━━━ Data provided ━━━

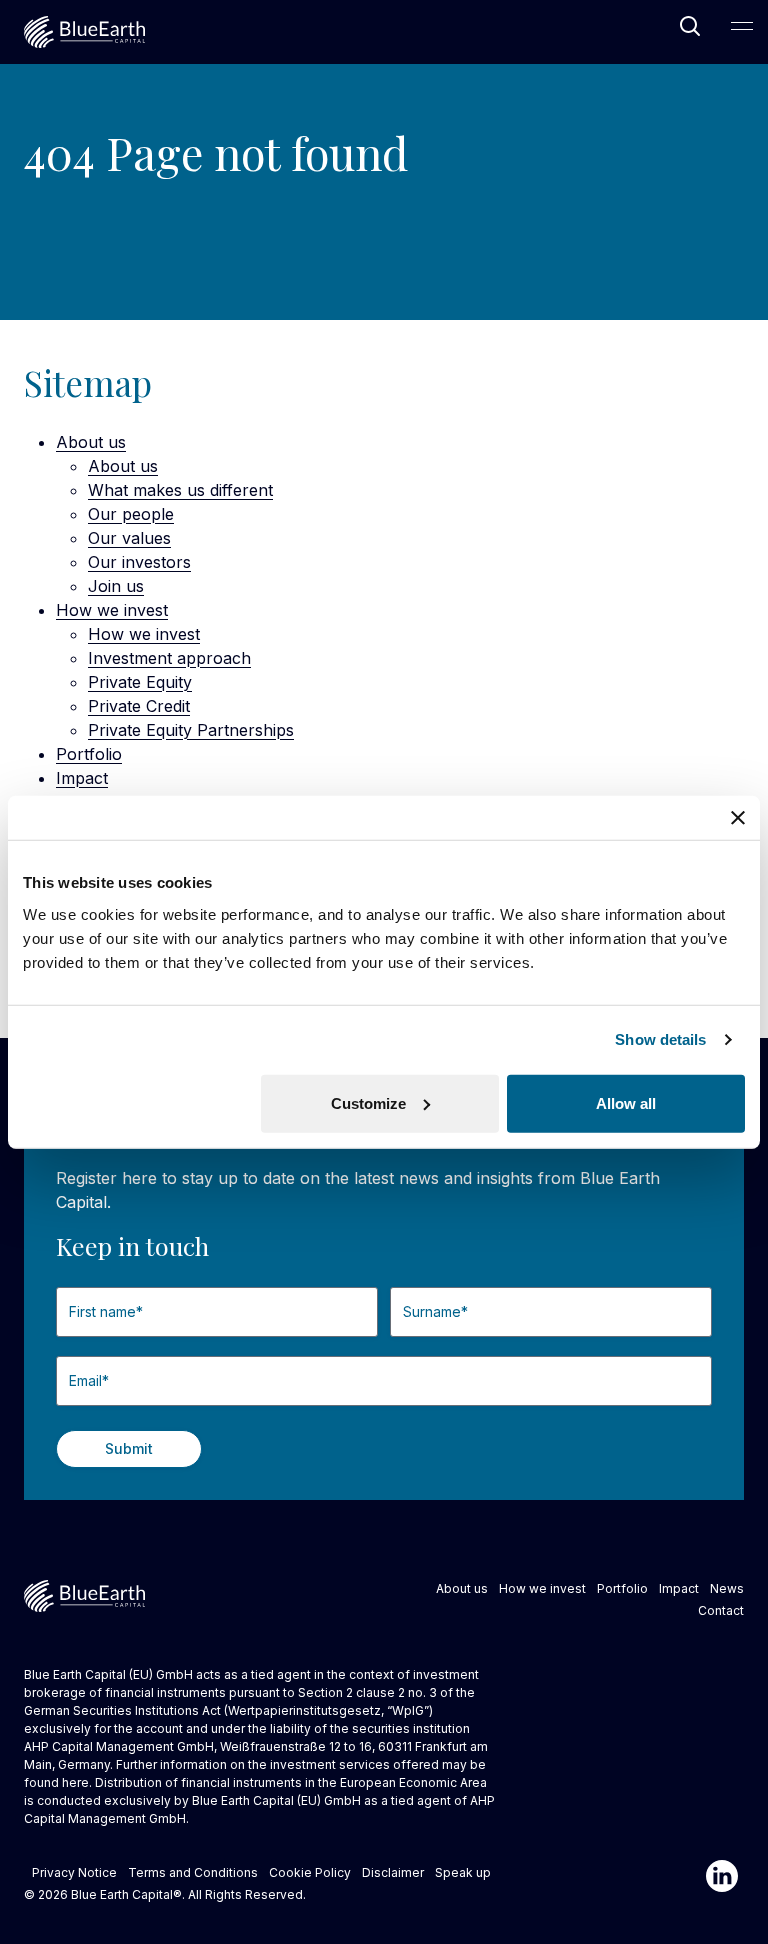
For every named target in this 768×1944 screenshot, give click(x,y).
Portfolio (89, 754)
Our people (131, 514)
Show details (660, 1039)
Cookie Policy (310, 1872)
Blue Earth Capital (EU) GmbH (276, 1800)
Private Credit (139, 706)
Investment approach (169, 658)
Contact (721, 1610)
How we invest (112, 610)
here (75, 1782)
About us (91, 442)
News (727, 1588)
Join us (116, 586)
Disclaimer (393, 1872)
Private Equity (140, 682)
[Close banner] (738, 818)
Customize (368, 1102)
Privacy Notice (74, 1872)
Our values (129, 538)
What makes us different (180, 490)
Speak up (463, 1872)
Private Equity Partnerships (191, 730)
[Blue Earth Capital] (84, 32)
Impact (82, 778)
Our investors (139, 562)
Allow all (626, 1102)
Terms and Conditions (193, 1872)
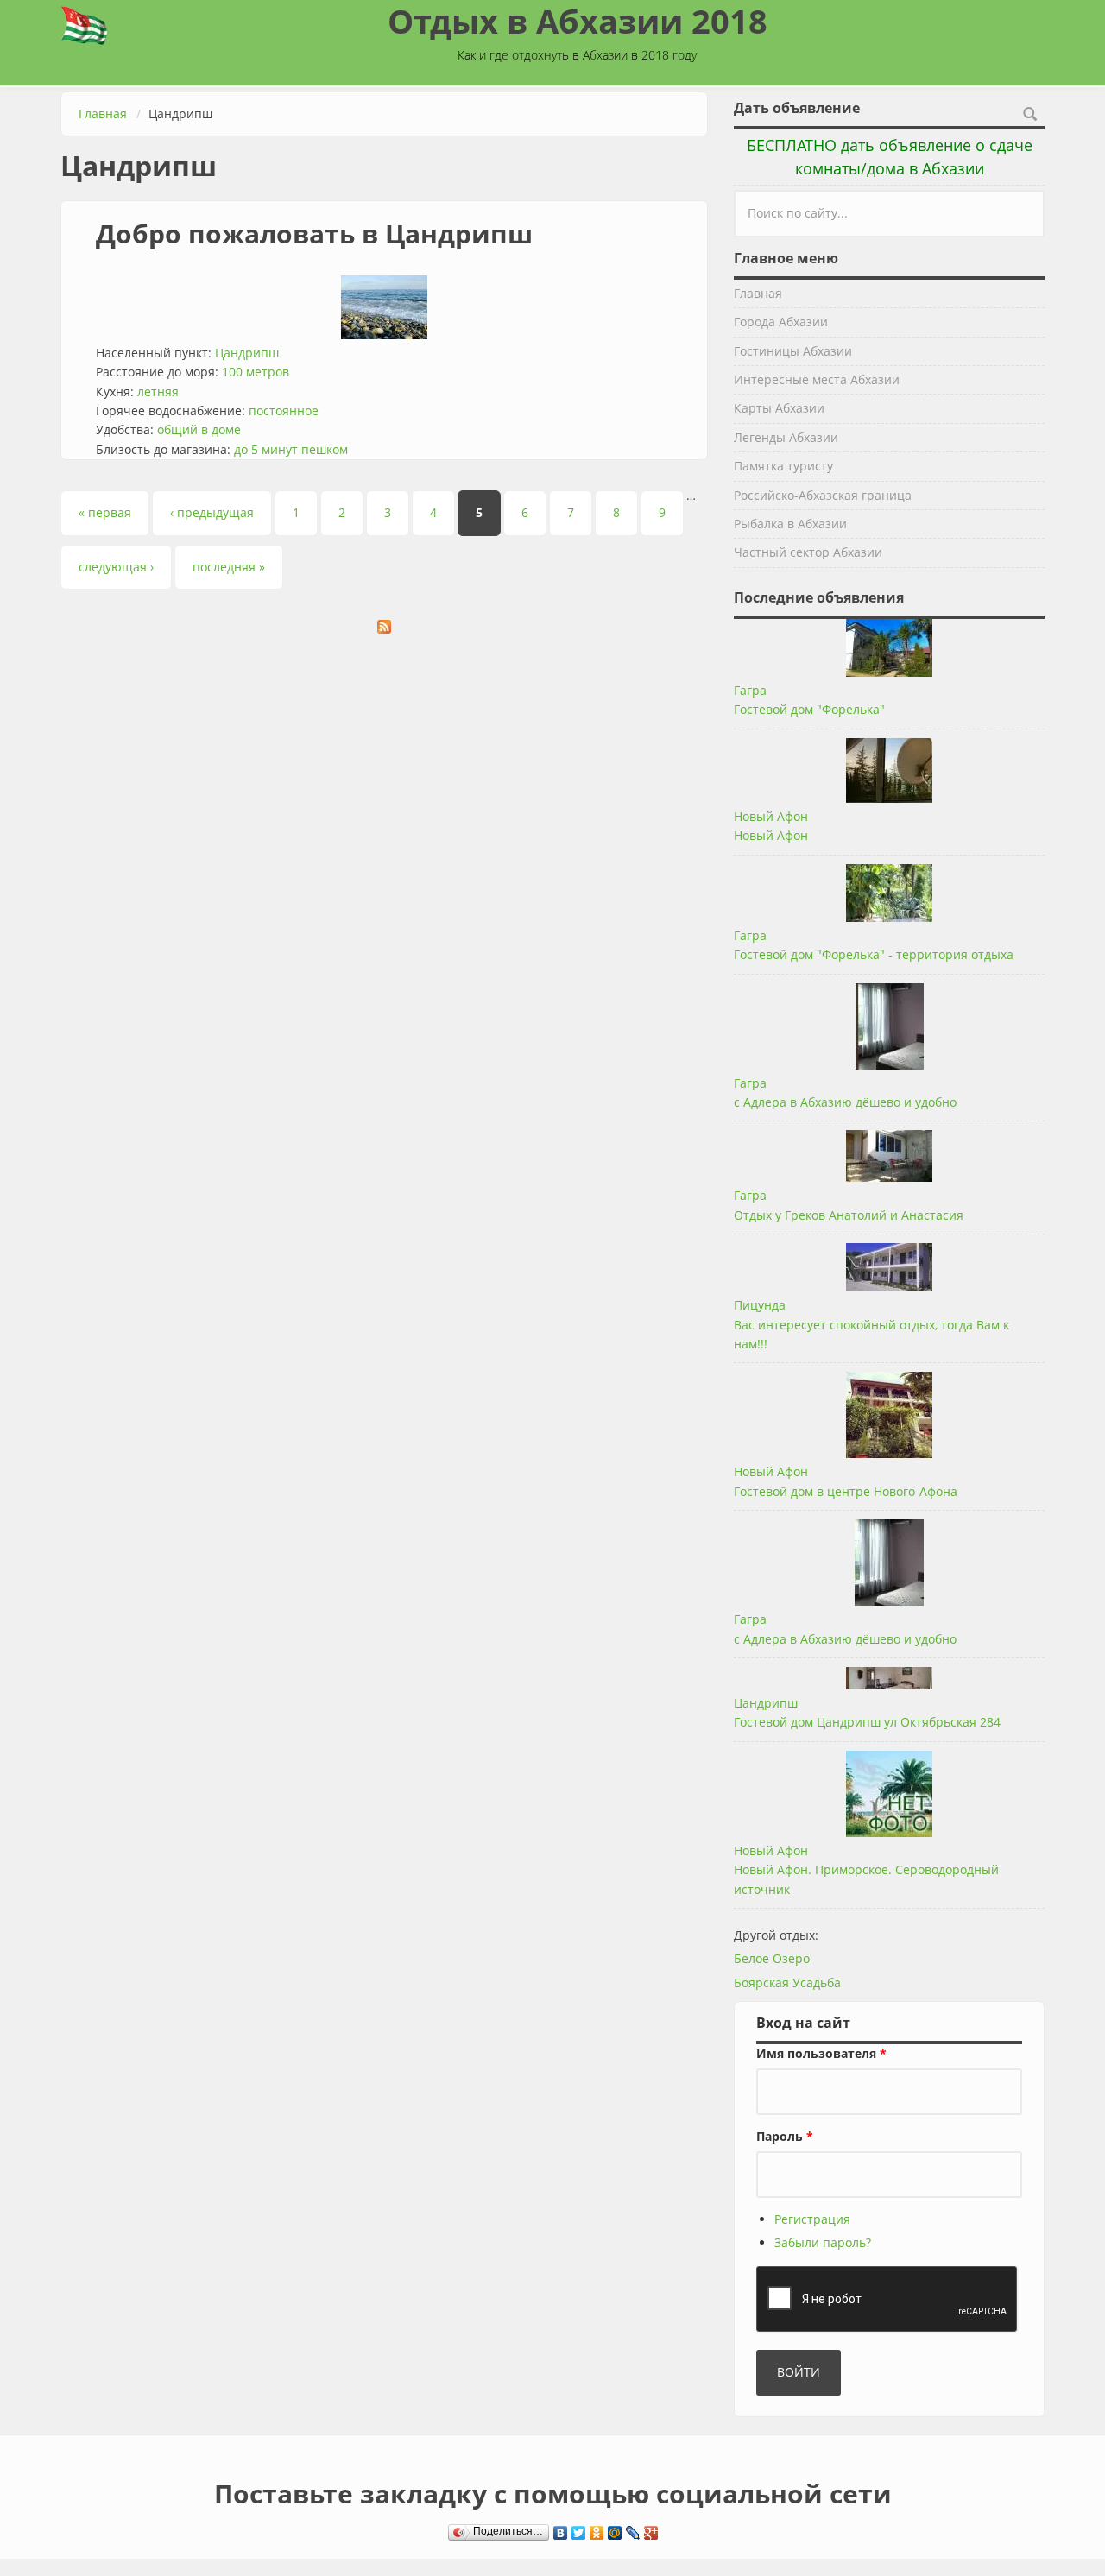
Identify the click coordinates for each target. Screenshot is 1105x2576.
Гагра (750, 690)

━━━
━━━ Data provided ━━━

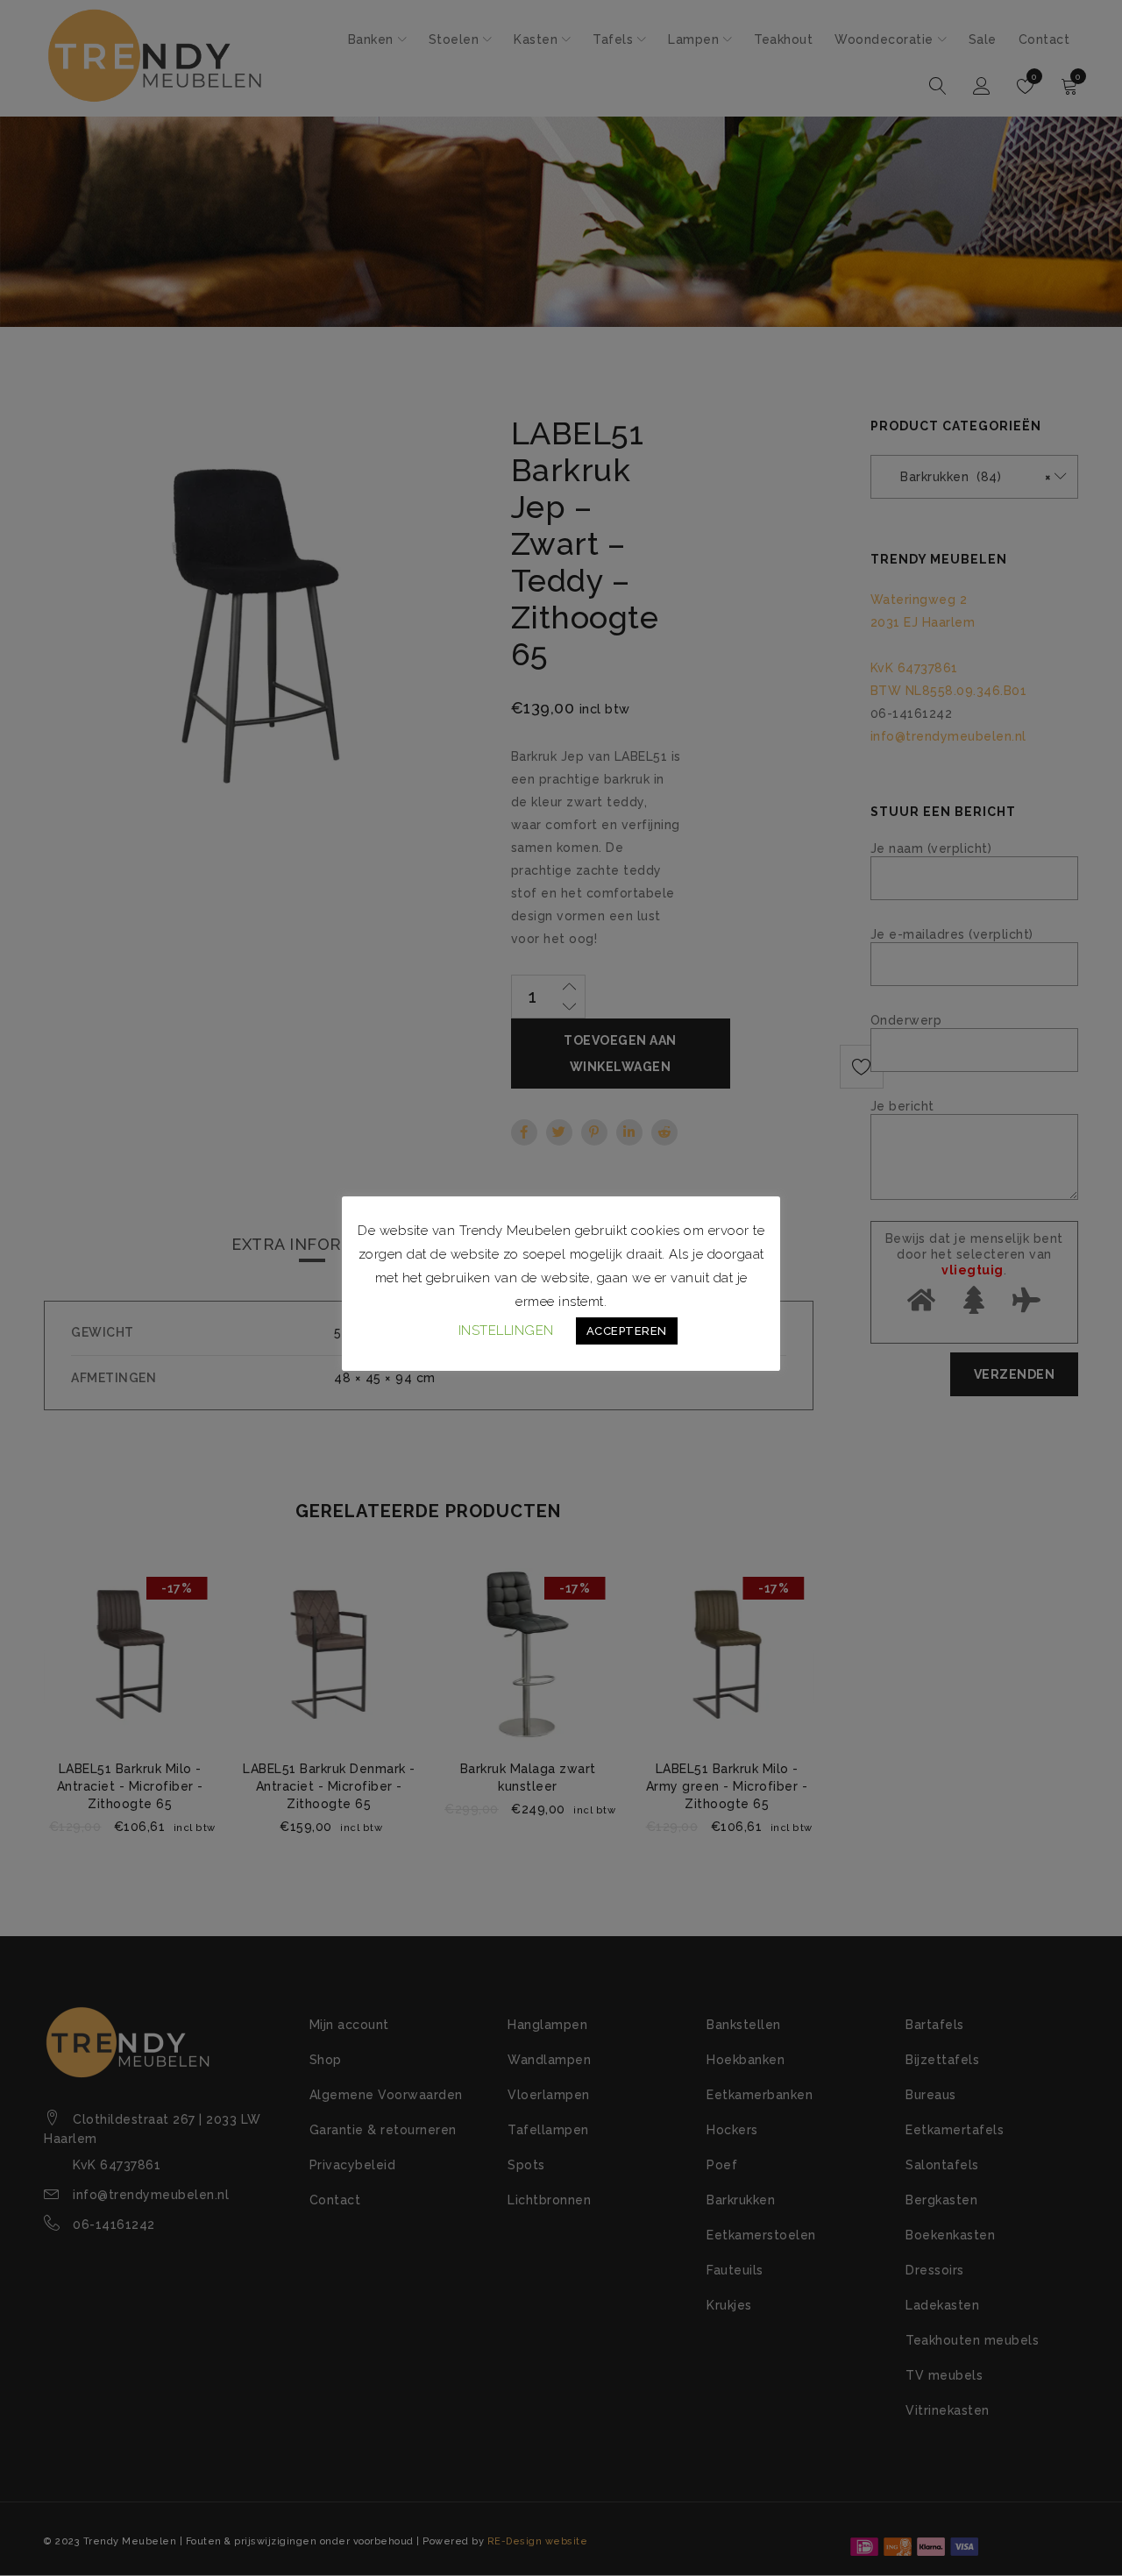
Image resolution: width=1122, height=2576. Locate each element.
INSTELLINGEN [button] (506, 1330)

━━━

Taking the line with "Investment approach (169, 658)" as the first and the line with "What makes us different (180, 490)" as the last, retype that stretch of the data above exactly, with no other lines.

■ **Response to the exercise**
Investment approach (169, 658)
Contact (721, 1610)
How we invest (112, 610)
here (75, 1782)
About us (91, 442)
News (727, 1588)
Join us (116, 586)
Disclaimer (393, 1872)
Private Equity (140, 682)
[Close banner] (738, 818)
Customize (368, 1102)
Privacy Notice (74, 1872)
Our values (129, 538)
What makes us different (180, 490)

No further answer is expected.